Kutipan Dokumen —
================

Banyumas

Kastara.ID, Jakarta – Epidemiolog Dicky Budiman mengatakan, gelombang kedua pandemi Covid-19 bisa lebih mengerikan sebab masih sulit diprediksi, khususnya di Indonesia. Hal tersebut lantaran keterbatasan data yang disajikan pemerintah membuat prediksi puncak penularan yang menjadi patokan untuk mengukur gelombang kedua penularan beragam dan tidak dapat dipastikan.

“Indonesia masih belum gelombang kedua. Pemodelan saat ini, puncaknya pun terus terang, pemodelan yang kami lihat dan lakukan untuk Indonesia terbatas sekali kesempurnaannya karena terbatasnya data,” ujar Dicky seperti dilansir CNNIndonesia.com (24/4).

Dicky mengatakan, data yang lengkap adalah syarat untuk membuat pemodelan sebuah epidemi. Salah satu data yang saat ini tidak lengkap, kata dia, adalah data tes dari pemerintah. Dia menilai data tes dari pemerintah yang tidak proporsional mempengaruhi akurasi pemodelan Covid-19.

Indonesia belum mencapai puncaknya. Saat ini, dia mengatakan posisi penularan Covid-19 di Indonesia masih pada fase kurva menanjak. Sedangkan gelombang kedua, kata dia, terjadi ketika satu wilayah mencapai puncak penularan pertama.

Hasil pemodelan dari data yang seadanya, Dicky mengatakan puncak epidemi di DKI Jakarta dan Jawa Barat yang merupakan kawasan paling banyak ditemukan kasus paling cepat akan terjadi pada awal atau pertengahan Mei 2020. Sedangkan daerah lain, dia mengatakan tergantung dari sejak kapan kasus ditemukan. Di sisi lain, gelombang kedua memilik prasyarat.

================

Daftar Tugas —
[a] Tentukan apakah setiap pernyataan berikut sesuai dengan kutipan dokumen: (i) Dicky menyebut Indonesia sudah memasuki gelombang kedua; (ii) data tes dari pemerintah termasuk data yang tidak lengkap; (iii) puncak epidemi di DKI Jakarta dan Jawa Barat paling cepat terjadi pada awal atau pertengahan Mei 2020. Jawab ya atau tidak, lalu kutip kata-kata penentunya.
[b] Salin ulang seluruh bagian kutipan dokumen, mulai dari "Dicky mengatakan, data" turun sampai "kedua memilik prasyarat.".
[c] Menurut kutipan dokumen, kapan gelombang kedua terjadi?

Data Sumber —
================

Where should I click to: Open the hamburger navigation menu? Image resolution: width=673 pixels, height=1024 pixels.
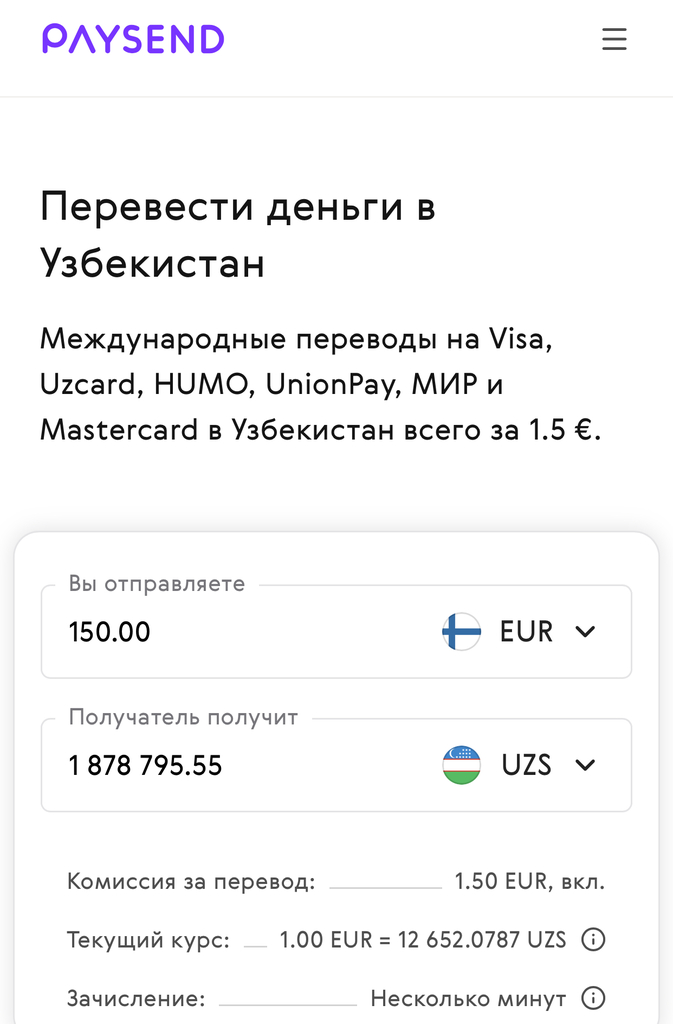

================

Jawaban Tugas —
[a]
(i) Tidak: "Indonesia masih belum gelombang kedua."
(ii) Ya: "Salah satu data yang saat ini tidak lengkap, kata dia, adalah data tes dari pemerintah."
(iii) Ya: "puncak epidemi di DKI Jakarta dan Jawa Barat yang merupakan kawasan paling banyak ditemukan kasus paling cepat akan terjadi pada awal atau pertengahan Mei 2020"

[b]
Dicky mengatakan, data yang lengkap adalah syarat untuk membuat pemodelan sebuah epidemi. Salah satu data yang saat ini tidak lengkap, kata dia, adalah data tes dari pemerintah. Dia menilai data tes dari pemerintah yang tidak proporsional mempengaruhi akurasi pemodelan Covid-19.

Indonesia belum mencapai puncaknya. Saat ini, dia mengatakan posisi penularan Covid-19 di Indonesia masih pada fase kurva menanjak. Sedangkan gelombang kedua, kata dia, terjadi ketika satu wilayah mencapai puncak penularan pertama.

Hasil pemodelan dari data yang seadanya, Dicky mengatakan puncak epidemi di DKI Jakarta dan Jawa Barat yang merupakan kawasan paling banyak ditemukan kasus paling cepat akan terjadi pada awal atau pertengahan Mei 2020. Sedangkan daerah lain, dia mengatakan tergantung dari sejak kapan kasus ditemukan. Di sisi lain, gelombang kedua memilik prasyarat.

[c] Gelombang kedua terjadi ketika satu wilayah mencapai puncak penularan pertama.